The announcement has provoked accusations of “dumbing down”, but Proms controller Nicholas Kenyon, who leaves later this year after 12 years in the job, defended his decision, saying that organisers must respond to audience demand by broadening the event’s appeal. Of Ball, Kenyon said: “He deserves a place at the Proms just as much as performers in the great classical tradition…. Our job is to cover the whole waterfront. I think he is one of the great, intelligent singing artists alive today."
Details of what Ball will include in his concert have not yet been confirmed, but songs from various Andrew Lloyd Webber and other musicals are expected to feature heavily. Though the Proms has never before included an entire evening of show tunes, it has made other departures from the classical repertoire in the past, including evenings of Brazilian and Cuban music.
Ball made his West End debut in 1985, originating the role of Marius in Les Miserables. He went on to star in Lloyd Webber’s The Phantom of the Opera, Passion and Aspects of Love.

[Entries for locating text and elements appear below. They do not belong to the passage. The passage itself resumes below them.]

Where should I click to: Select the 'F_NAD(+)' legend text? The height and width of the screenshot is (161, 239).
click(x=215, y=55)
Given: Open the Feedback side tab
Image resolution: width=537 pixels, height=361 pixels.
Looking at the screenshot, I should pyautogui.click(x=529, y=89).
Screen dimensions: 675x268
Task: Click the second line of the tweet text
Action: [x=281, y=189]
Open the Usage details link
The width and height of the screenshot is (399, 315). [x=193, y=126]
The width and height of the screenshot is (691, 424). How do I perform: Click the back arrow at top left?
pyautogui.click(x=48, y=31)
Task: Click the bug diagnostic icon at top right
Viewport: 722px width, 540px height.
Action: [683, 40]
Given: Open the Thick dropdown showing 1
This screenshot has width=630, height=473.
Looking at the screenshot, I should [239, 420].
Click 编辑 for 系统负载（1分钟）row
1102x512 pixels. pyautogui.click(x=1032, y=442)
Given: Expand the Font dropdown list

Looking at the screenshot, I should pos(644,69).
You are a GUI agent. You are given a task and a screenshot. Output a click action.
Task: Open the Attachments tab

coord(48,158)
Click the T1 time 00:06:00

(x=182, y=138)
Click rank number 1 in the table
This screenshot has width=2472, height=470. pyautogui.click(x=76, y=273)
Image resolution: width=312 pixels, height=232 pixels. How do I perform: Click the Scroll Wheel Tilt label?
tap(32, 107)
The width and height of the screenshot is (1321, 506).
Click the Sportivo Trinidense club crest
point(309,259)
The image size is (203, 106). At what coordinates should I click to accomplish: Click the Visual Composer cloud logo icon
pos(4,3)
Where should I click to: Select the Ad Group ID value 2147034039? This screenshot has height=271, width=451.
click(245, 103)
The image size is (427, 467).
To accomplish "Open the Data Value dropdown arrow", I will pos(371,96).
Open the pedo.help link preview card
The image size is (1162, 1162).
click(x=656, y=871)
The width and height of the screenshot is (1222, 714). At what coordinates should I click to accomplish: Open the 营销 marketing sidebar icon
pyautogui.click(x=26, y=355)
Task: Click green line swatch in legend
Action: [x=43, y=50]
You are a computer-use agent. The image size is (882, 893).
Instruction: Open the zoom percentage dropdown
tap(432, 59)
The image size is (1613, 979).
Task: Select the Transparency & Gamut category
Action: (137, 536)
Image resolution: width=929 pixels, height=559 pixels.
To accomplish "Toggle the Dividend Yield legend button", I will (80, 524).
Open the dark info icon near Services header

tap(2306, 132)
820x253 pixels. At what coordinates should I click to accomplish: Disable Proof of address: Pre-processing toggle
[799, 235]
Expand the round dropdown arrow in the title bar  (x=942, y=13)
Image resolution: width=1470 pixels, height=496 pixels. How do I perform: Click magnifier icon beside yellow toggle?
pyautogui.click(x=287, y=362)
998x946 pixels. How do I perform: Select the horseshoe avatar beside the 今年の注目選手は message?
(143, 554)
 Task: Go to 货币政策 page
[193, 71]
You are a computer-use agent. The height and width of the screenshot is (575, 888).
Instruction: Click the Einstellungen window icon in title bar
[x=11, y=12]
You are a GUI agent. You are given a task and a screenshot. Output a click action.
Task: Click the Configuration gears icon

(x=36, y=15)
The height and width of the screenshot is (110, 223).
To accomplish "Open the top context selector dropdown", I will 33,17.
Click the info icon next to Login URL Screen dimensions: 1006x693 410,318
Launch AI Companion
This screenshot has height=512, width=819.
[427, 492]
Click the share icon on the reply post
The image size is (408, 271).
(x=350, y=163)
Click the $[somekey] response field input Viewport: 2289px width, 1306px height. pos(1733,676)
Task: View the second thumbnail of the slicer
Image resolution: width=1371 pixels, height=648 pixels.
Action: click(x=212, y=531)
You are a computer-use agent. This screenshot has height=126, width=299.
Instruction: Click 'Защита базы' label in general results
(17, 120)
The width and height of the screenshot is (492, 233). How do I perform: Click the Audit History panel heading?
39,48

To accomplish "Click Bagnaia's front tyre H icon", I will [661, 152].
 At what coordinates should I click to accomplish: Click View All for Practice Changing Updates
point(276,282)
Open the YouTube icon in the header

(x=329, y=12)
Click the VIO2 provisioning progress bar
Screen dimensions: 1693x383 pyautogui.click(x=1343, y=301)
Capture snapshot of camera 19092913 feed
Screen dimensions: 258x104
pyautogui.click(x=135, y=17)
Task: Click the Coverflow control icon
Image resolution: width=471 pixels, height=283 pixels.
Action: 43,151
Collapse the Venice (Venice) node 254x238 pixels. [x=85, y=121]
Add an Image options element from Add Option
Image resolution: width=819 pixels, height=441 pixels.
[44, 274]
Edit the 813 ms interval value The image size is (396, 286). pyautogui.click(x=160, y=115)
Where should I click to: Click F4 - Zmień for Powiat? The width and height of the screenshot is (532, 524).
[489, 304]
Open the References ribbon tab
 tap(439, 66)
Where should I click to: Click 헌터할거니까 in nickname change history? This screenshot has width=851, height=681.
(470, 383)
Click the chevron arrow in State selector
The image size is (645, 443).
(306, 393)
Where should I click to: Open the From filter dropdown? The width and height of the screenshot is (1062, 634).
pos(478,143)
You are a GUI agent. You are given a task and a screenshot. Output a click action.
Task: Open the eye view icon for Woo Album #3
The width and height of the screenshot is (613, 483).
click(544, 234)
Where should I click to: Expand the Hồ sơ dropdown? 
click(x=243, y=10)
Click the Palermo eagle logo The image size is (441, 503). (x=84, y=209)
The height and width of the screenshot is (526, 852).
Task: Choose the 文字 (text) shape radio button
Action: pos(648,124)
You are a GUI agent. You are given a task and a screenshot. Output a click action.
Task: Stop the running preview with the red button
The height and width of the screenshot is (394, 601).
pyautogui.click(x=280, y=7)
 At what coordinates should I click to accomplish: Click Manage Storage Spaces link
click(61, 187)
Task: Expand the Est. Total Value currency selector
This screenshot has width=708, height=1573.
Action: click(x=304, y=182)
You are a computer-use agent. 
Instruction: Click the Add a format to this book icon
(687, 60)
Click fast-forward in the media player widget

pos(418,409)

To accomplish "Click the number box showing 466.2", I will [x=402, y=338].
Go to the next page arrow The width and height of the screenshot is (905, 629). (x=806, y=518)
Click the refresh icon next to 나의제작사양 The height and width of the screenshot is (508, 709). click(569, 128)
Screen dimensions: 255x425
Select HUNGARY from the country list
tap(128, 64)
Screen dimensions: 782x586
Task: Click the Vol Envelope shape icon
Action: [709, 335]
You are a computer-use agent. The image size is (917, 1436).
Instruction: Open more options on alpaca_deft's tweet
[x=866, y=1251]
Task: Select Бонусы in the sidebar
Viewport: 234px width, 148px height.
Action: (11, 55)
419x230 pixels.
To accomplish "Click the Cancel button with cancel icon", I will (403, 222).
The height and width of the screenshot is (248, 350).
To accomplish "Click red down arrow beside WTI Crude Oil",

It was the last that had perhaps the most dramatic impact on his career, transferring to Broadway and also producing the #1 hit song "Love Changes Everything", which has become one of Ball's signature tunes on his ongoing concert tours.
Ball’s most recent West End roles have been Caractacus Potts in the stage premiere of Chitty Chitty Bang Bang and Count Fosco in The Woman in White, for which he won Whatsonstage.com’s Theatregoers’ Choice Award for Best Takeover in a Role. He reprised his performance in the Broadway premiere of the Andrew Lloyd Webber musical.
Ahead of his Proms appearance at the Royal Albert Hall, Ball will make his English National Opera debut, starring in a revival of Robert Wright and George Forrest 1953 Broadway musical Kismet (See News, 2 Aug 2006), which will have a consecutive run of performances at the London Coliseum from 27 June to 14 July 2006 (previews from 25 June).
This year’s BBC Proms runs from 13 July to 8 September 2007, spanning eight centuries of music in 90 concerts. The season opens with Beethoven’s “Ninth Symphony”. Asked yesterday whether he regarded Andrew Lloyd Webber as an equal to Beethoven, Nicholas Kenyon replied: “Yes, at his best.”